For downstream tasks, three human cell types were used for the 5’ UTR data: Human embryonic kidney (HEK) 293T cell line, human prostate cancer cell line PC3 (PC3), and Human muscle tissue (Muscle). For the CDS data, the mRNA stability dataset and the mRFP Expression dataset were used.
Experiment Setting
The mRNA2vec pre-training architecture is built upon the data2vec framework, utilizing the T5 encoder as the student model. The model consists of 4 self-attention heads and 4 hidden layers, with each token represented by a 256-dimensional vector. The regressor and classifier are three-layer neural networks. AdamW was used as the optimizer, with a learning rate of 0.001 and a weight decay of 0.001. The maximum sequence length was set to 128, and the batch size was 256.
Results and Analysis
Pre-training Results
Different pre-training strategies were evaluated on mRNA sequences. The data2vec approach using T5 as the encoder showed better performance after several epochs on the 5’ UTR data compared to a standalone T5 encoder and an untrained model. Incorporating both MFE and SS losses consistently improved the base model across all downstream tasks.
Downstream Tasks
For the 5’UTR dataset, mRNA2vec outperformed all other approaches on datasets related to the Translation Efficiency (TE) and Expression Level (EL) tasks. For the CDS dataset, mRNA2vec significantly improved results compared to the codon representation method CodonBERT for mRNA stability and achieved comparable results for protein production levels.
Discussion
Key observations contributing to the final performance on downstream tasks include:
- Optimal Input Sequence Length: The input sequence length affects the TE outcome, with full sequences worsening the results. Selecting sub-sequences by truncating the input sequence or directly selecting the representation of the sub-sequence can improve performance.

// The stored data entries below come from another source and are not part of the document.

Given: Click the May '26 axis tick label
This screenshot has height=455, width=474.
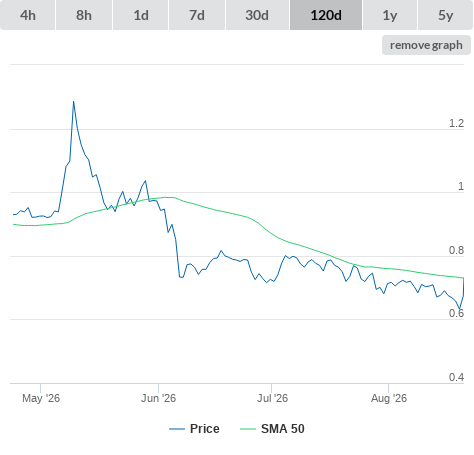Looking at the screenshot, I should coord(41,398).
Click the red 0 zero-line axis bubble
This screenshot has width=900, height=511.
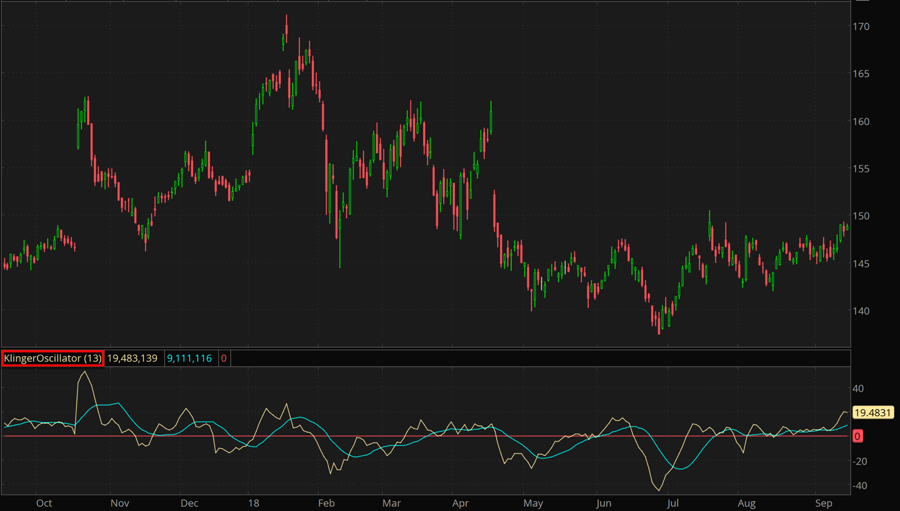(858, 437)
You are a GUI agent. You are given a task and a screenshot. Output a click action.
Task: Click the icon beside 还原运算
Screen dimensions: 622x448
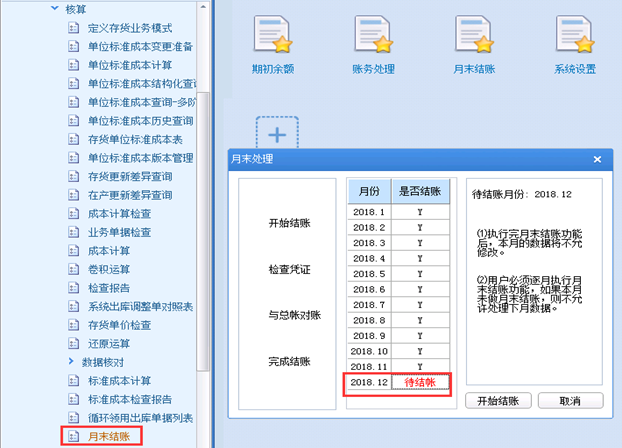pos(73,343)
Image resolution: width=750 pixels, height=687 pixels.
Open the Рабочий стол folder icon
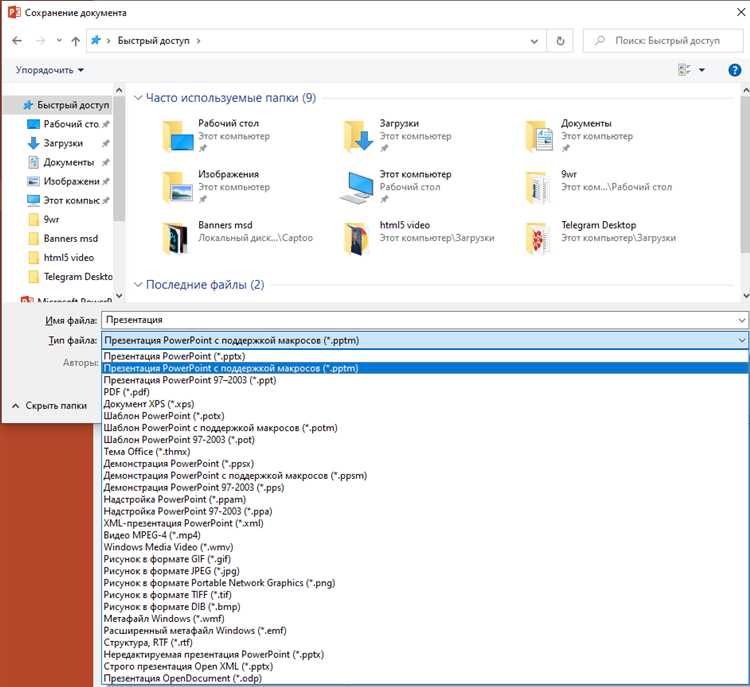[x=179, y=136]
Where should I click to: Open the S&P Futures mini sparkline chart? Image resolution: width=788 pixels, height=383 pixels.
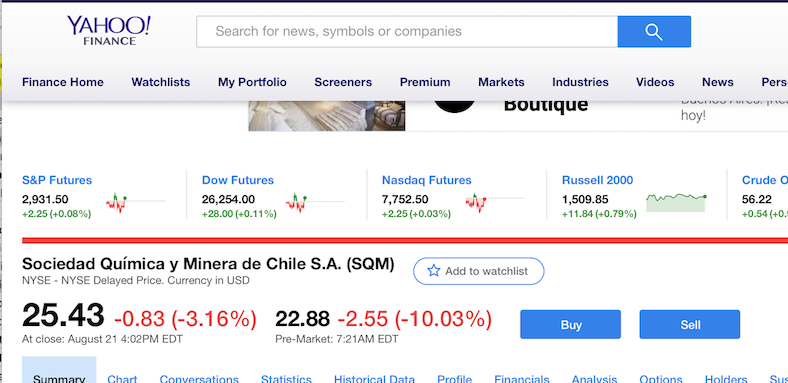tap(135, 202)
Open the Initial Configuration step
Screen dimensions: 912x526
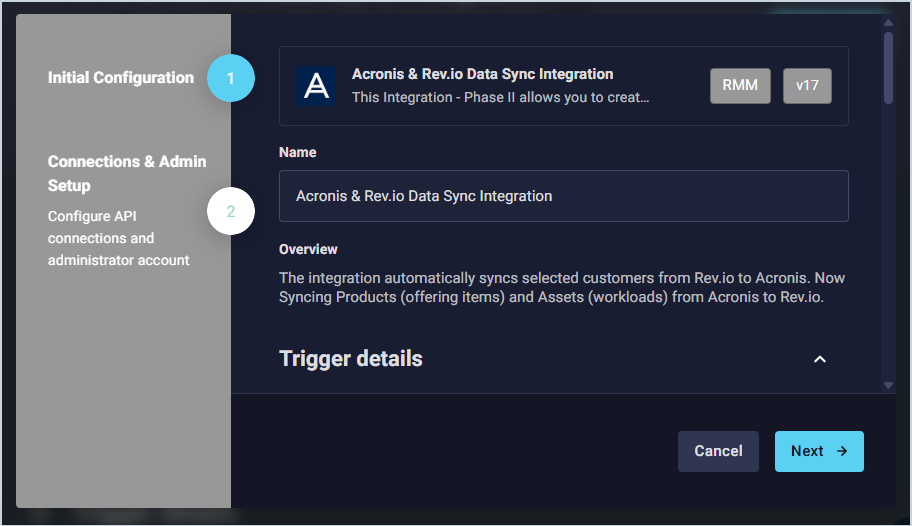pyautogui.click(x=121, y=77)
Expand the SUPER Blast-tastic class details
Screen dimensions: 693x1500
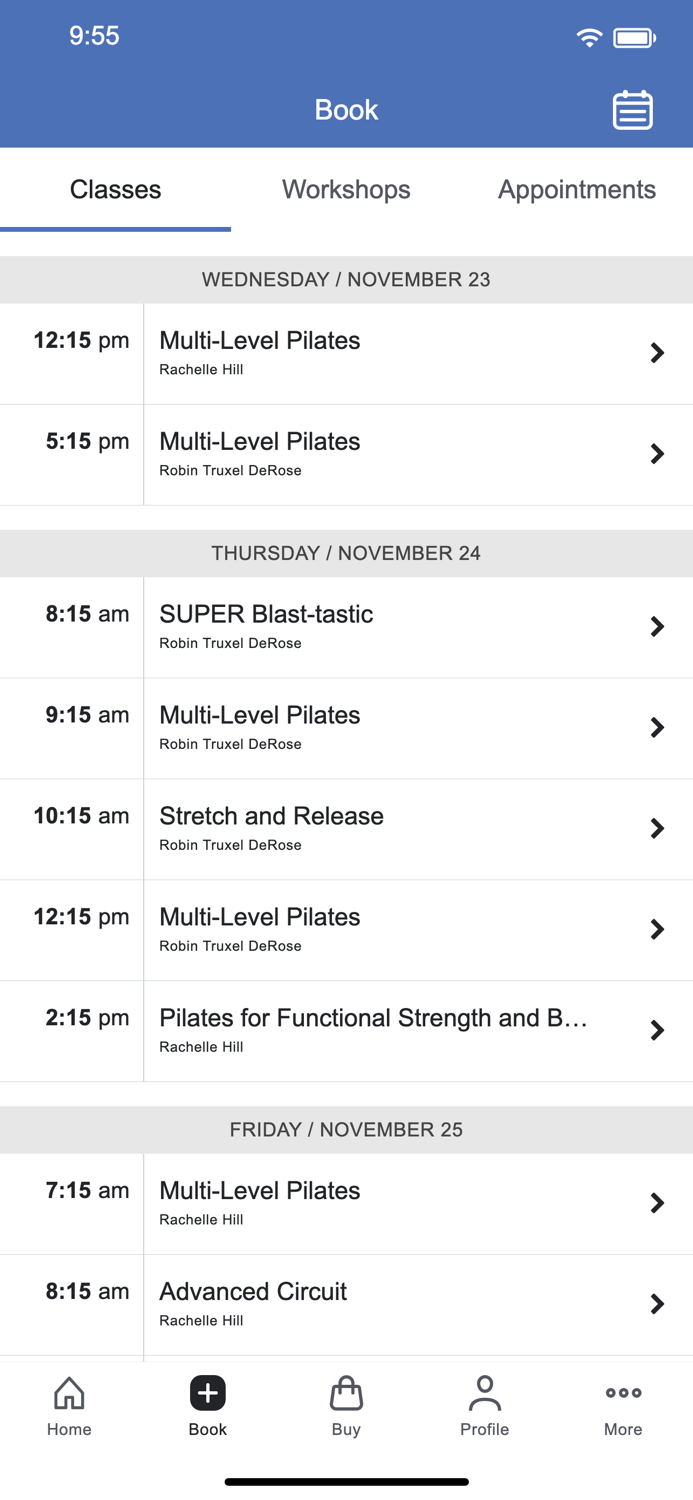click(x=657, y=626)
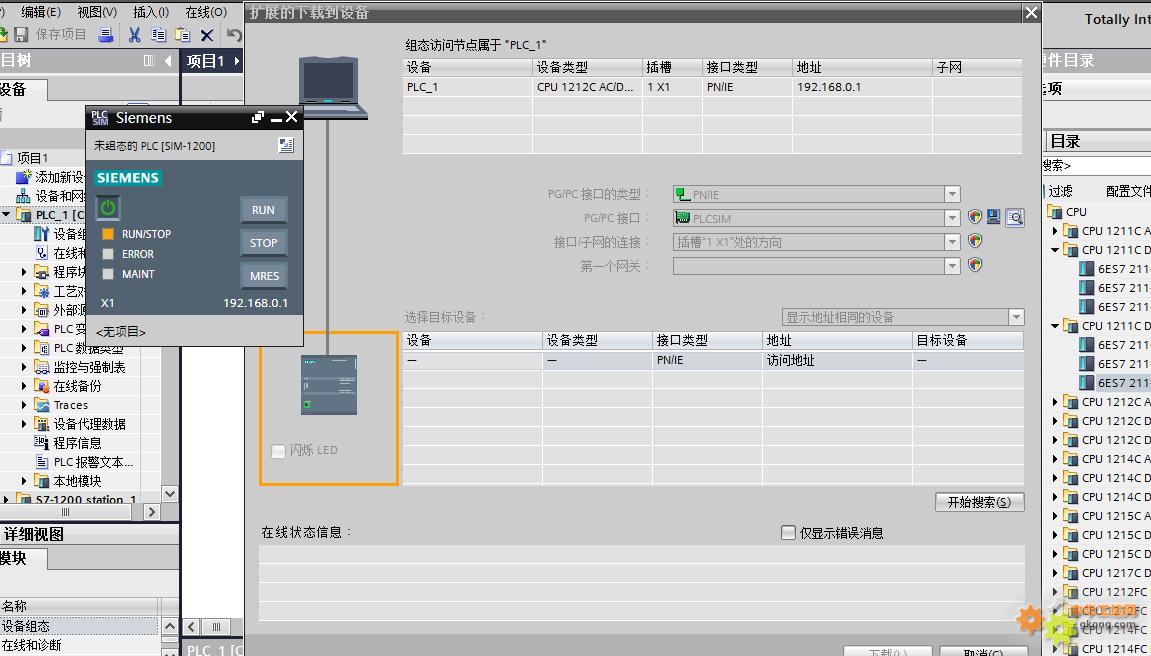Click the computer icon next to PG/PC interface
1151x656 pixels.
point(994,218)
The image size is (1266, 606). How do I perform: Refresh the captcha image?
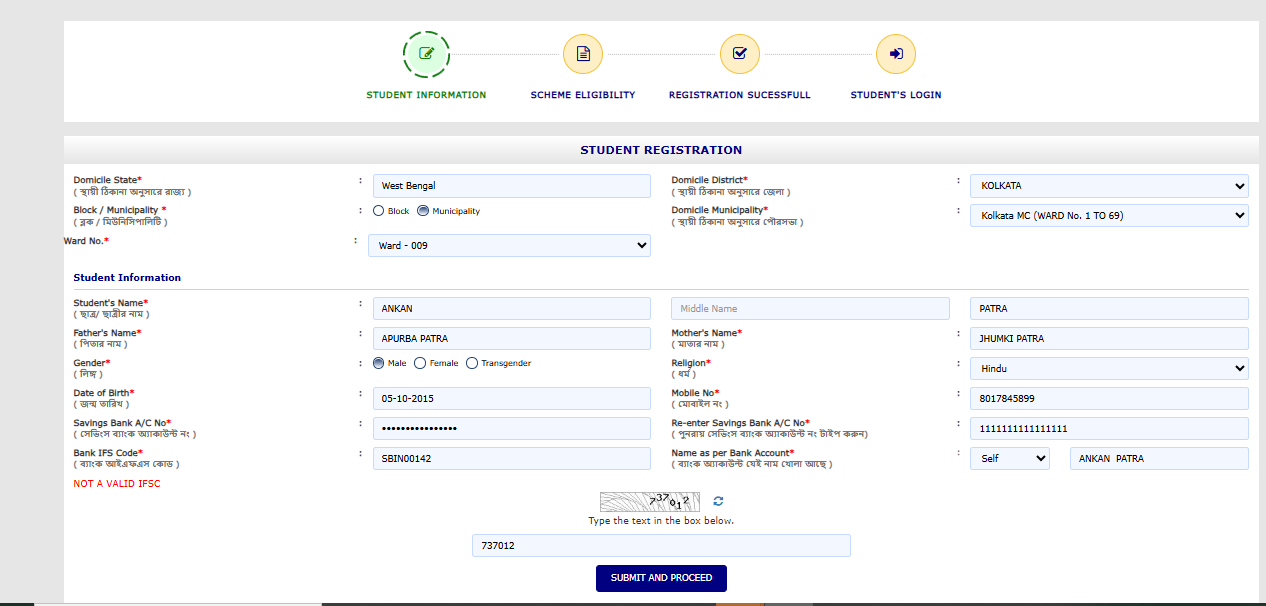pos(718,501)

- Selecting the Hidden State: Different hidden layers provide different representations of the mRNA sequence. Using the second last hidden state as the mRNA embedding improved performance.
- Designing a Better Downstream Task Regressor: More complex regressors generally improve performance over linear regressors, especially with larger datasets.
Overall Conclusion
mRNA2vec, a novel mRNA pre-training method based on the data2vec architecture and mRNA domain knowledge, demonstrates significant improvements in translation efficiency and expression level prediction tasks. The contextual learning and hard-mask strategy, along with the incorporation of domain-specific information such as MFE and SS, enhance the model’s ability to represent mRNA sequences effectively. mRNA2vec outperforms state-of-the-art benchmarks on TE and EL tasks and achieves comparable results on mRNA stability and protein production levels, showcasing its potential for advancing mRNA-based therapeutics and vaccine design.